* **YOUR TASK**
Restate the records exactly. Include all of them.

* **INPUT DATA**
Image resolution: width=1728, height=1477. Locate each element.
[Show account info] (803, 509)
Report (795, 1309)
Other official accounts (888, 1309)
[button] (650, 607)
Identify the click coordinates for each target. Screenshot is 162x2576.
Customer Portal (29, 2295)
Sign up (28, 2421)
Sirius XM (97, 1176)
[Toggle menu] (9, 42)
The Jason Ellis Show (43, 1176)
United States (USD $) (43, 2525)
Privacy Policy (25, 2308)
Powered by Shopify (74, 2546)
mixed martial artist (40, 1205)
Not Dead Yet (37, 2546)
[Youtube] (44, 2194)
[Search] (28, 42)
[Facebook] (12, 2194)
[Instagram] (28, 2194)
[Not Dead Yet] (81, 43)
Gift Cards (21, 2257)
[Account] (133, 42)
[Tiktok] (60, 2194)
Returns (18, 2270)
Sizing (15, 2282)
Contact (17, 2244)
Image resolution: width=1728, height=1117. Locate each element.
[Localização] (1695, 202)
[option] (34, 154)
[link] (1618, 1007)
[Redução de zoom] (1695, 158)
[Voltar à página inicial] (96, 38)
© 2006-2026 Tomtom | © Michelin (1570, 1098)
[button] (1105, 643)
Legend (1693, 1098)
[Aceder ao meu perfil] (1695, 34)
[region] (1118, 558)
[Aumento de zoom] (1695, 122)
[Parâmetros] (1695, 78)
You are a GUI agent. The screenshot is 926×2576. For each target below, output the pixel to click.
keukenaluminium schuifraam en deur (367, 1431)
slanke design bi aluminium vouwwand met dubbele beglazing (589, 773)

* **ANSWER TO THIS PROBLEM**
Image resolution: width=1728, height=1477. Locate each element.
[Show account info] (803, 509)
Report (795, 1309)
Other official accounts (888, 1309)
[button] (650, 607)
Identify the click coordinates for each target. Screenshot is 162x2576.
Customer Portal (29, 2295)
Sign up (28, 2421)
Sirius XM (97, 1176)
[Toggle menu] (9, 42)
The Jason Ellis Show (43, 1176)
United States (USD $) (43, 2525)
Privacy Policy (25, 2308)
Powered by Shopify (74, 2546)
mixed martial artist (40, 1205)
Not Dead Yet (37, 2546)
[Youtube] (44, 2194)
[Search] (28, 42)
[Facebook] (12, 2194)
[Instagram] (28, 2194)
[Not Dead Yet] (81, 43)
Gift Cards (21, 2257)
[Account] (133, 42)
[Tiktok] (60, 2194)
Returns (18, 2270)
Sizing (15, 2282)
Contact (17, 2244)
Image resolution: width=1728, height=1117. Locate each element.
[Localização] (1695, 202)
[option] (34, 154)
[link] (1618, 1007)
[Redução de zoom] (1695, 158)
[Voltar à página inicial] (96, 38)
© 2006-2026 Tomtom | © Michelin (1570, 1098)
[button] (1105, 643)
Legend (1693, 1098)
[Aceder ao meu perfil] (1695, 34)
[region] (1118, 558)
[Aumento de zoom] (1695, 122)
[Parâmetros] (1695, 78)
You are a GUI agent. The screenshot is 926×2576. For each target below, output the pixel to click.
keukenaluminium schuifraam en deur (367, 1431)
slanke design bi aluminium vouwwand met dubbele beglazing (589, 773)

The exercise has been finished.